German Bishops have Prepared the Way for a De Facto Schism
The German bishops are offering us a new kind of Christianity despite their claim that no change is being proposed other than in pastoral approach and language. A new pastoral approach would be commendable if applied as Pope Francis intends, to accompany the broken, wounded and lost into the field hospital that is the Church. However, this is not the intention of the German bishops. It is easy to disguise a substantial change to the meaning of marriage by calling it simply a pastoral innovation. The recent confidential day of studies organized by Cardinal Marx, Bishops Markus Büchel and Georges Pointier, heads of the German, Swiss and French bishops conferences respectively, at the Gregorian University in Rome on May 25, 2015, points in that direction as have other statements over the last few years.
It is unclear whether the other bishops from these countries knew of this meeting, titled “Reflections on a Biblical hermeneutics of Jesus’ words regarding divorce.” The initial impression that it was endorsed and attended by high-ranking curial officials has somewhat dissipated when it became known that only two had been present: the undersecretary of the Papal Council for Legal Texts, Markus Graulich, and the Jesuit Bernd Hagenkorn, leader of the German section of Radio Vatican. Furthermore, Italian commentators were wondering why the representatives of four major German newspapers were invited, but from Italy only a journalist from the anti-clerical La Repubblica. Cardinal Marx, it seems, is already preparing a way out for the Church in Germany, as the bishops had regarding Humanae Vitae, leaving it up to the “conscience of the individual” to decide as they then stated in their “Königsteiner Erklärung” in 1968. Their objective, it would seem, is to do what they have done for nearly 50 years: act independently of Rome’s authority and teaching without causing a schism. However, an unofficial schism (which already exists) has its advantages: remain popular by giving people what they want, while enjoying the prestige that comes from being representatives of a major world religion.
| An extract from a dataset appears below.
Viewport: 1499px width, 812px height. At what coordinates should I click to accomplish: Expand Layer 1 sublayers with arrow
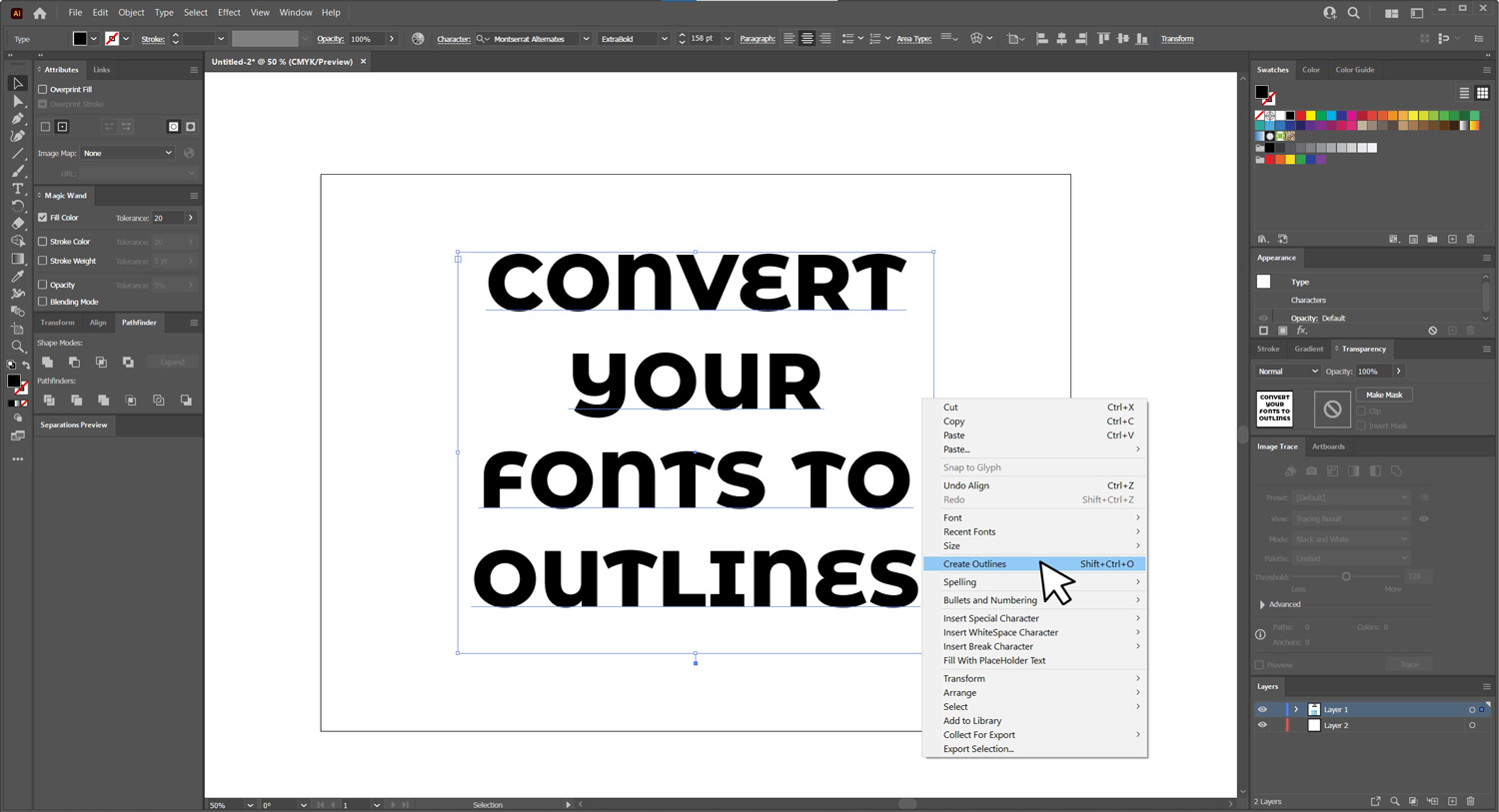tap(1296, 709)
A new “theology of love” was developed by the problematic moral theologian, Eberhard Schockenhoff, and advocated by like-minded contemporaries in Germany and elsewhere whose ideas directly challenged those contained in Pope John Paul II’s “theology of the body.” Schockenhoff’s ideas can easily be interpreted in very destructive ways. If bodily acts are irrelevant in matters of love, as he suggests, then anything goes: fornication, adultery, homosexual acts, etc. Yet bodily acts carry great significance, as the spouse of an adulterer can attest. Neither the married couple nor the adulterous third party can take this faithless act lightly in the name of love. It is a grave wound inflicted on marriage, on the innocent spouse and on the souls of the adulterers. Yes, love can heal, but not by pretending that the offense did not matter. What the divorced and remarried do is therefore significant, and the Church needs to maintain its clarity on these issues while reaching out to them in new ways. Otherwise, the temptation is great for the couple to think that all is well. Allowing the divorced and remarried to receive communion and an official blessing will seem like an approval of their continued adultery—as long as the original marriage is considered valid.